Texto de referencia —
◇ ◇ ◇ ◇
Pues bien, esta serie relativa a los “Hábitos católicos” tiene la intención de dar un pequeño repaso a lo que, en realidad, debería ser ordinario comportar en un católico.
3.- Construir la virtud, desenraizar el vicio
El número 1803 del Catecismo de la Iglesia católica dice que “Todo cuanto hay de verdadero, de noble, de justo, de puro, de amable, de honorable, todo cuanto sea virtud y cosa digna de elogio, todo eso tenedlo en cuenta” recordando lo que escribió, en su Epístola a los Filipenses (4,8) San Pablo (Flp 4, 8). Añade, para comprensión de tal realidad, que “La virtud es una disposición habitual y firme a hacer el bien. Permite a la persona no sólo realizar actos buenos, sino dar lo mejor de sí misma. Con todas sus fuerzas sensibles y espirituales, la persona virtuosa tiende hacia el bien, lo busca y lo elige a través de acciones concretas” y establece lo que, exactamente, cabe acerca de la virtud y que es que “El objetivo de una vida virtuosa consiste en llegar a ser semejante a Dios”, trayendo a colación lo dicho, al respecto, por San Gregorio de Nisa.
Hay que tener en cuenta, pues, las virtudes y, acto seguido, reconocer aquellos vicios que nos hacen flojear en nuestra fe y nos llevan por un camino equivocado y que no desembocará en el definitivo Reino de Dios.
Es posible que lo que se considere una virtud (siéndolo natural) acabe siendo, si es que no lo es, un vicio de mundanidad. Eso muy bien lo supo describir San Pablo cuando en su Primera Epístola a los de Corinto (13, 1-3) dejara escrito lo que es tan conocido: “Aunque hablara las lenguas de los hombres y de los ángeles, si no tengo caridad, soy como bronce que suena o címbalo que retiñe. Aunque tuviera el don de profecía, y conociera todos los misterios y toda la ciencia; aunque tuviera plenitud de fe como para trasladar montañas, si no tengo caridad, nada soy. Aunque repartiera todos mis bienes, y entregara mi cuerpo a las llamas, si no tengo caridad, nada me aprovecha” porque todo debe estar apuntalado, y construido sobre la roca firme de la caridad, ley suprema del Reino de Dios y virtud definida como teologal entendiendo que no se refiere a la manifestación de un amor compasivo sino, siempre, a su sentido plenamente sobrenatural.
◇ ◇ ◇ ◇
Material mostrado —
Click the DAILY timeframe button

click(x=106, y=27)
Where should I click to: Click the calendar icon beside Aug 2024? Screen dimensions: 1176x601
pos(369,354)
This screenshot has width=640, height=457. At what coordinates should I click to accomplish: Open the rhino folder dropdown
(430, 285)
◇ ◇ ◇ ◇
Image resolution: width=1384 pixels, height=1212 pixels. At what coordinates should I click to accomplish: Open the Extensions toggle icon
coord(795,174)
◇ ◇ ◇ ◇
Lista de tareas —
(1) Según el texto sobre la virtud y el vicio, ¿cuál es el objetivo de una vida virtuosa?
(2) Prolonga el texto sobre la virtud y el vicio a partir de su última oración.
Los registros proceden de una fuente distinta.

Lista de respuestas —
(1) El objetivo de una vida virtuosa consiste en llegar a ser semejante a Dios.

(2)
Además de las virtudes naturales son cruciales para la vida del católico tanto las llamadas teologales como las morales pues la falta de la consideración en la vida de un creyente tanto de unas como de otras manifiesta una escasez de músculo espiritual que lo convierte en fácilmente manipulable por el mundo.
Pues bien, al respecto de lo hasta aquí dicho, en su libro “Por obra del Espíritu Santo” dice el P. Iraburu que “Las virtudes teologales -fe, esperanza y caridad- son potencias operativas por las que el hombre se ordena inmediatamente a Dios, como a su fin último sobrenatural. Dios es en ellas objeto, causa, motivo, fin. Y mientras la fe radica en el entendimiento, la esperanza y la caridad tienen su base natural en la voluntad (STh II-II,4,2; 18,1; 24,1). Las virtudes teologales son el fundamento constante y el vigor de la vida cristiana sobrenatural” y, como reconoce el número 1918 del CIC “se refieren directamente a Dios” y “Disponen a los cristianos a vivir en relación con la Santísima Trinidad”.
Al respecto de las denominadas morales (o cardinales) apunta, José María Iraburu (obra citada arriba) lo siguiente: “Las virtudes morales sobrenaturales son hábitos operativos infundidos por Dios en las potencias del hombre, para que todos los actos cuyo objeto no es Dios mismo, se vean iluminados por la fe y movidos por la caridad, de modo que se ordenen siempre a Dios. Estas virtudes morales, por tanto, no tienen por objeto inmediato al mismo Dios (fin), sino al bien honesto (medio), que conduce a Dios y de él procede, pero que es distinto de Dios”. Y se entienden como tales la prudencia, la justicia, la fortaleza y la templanza.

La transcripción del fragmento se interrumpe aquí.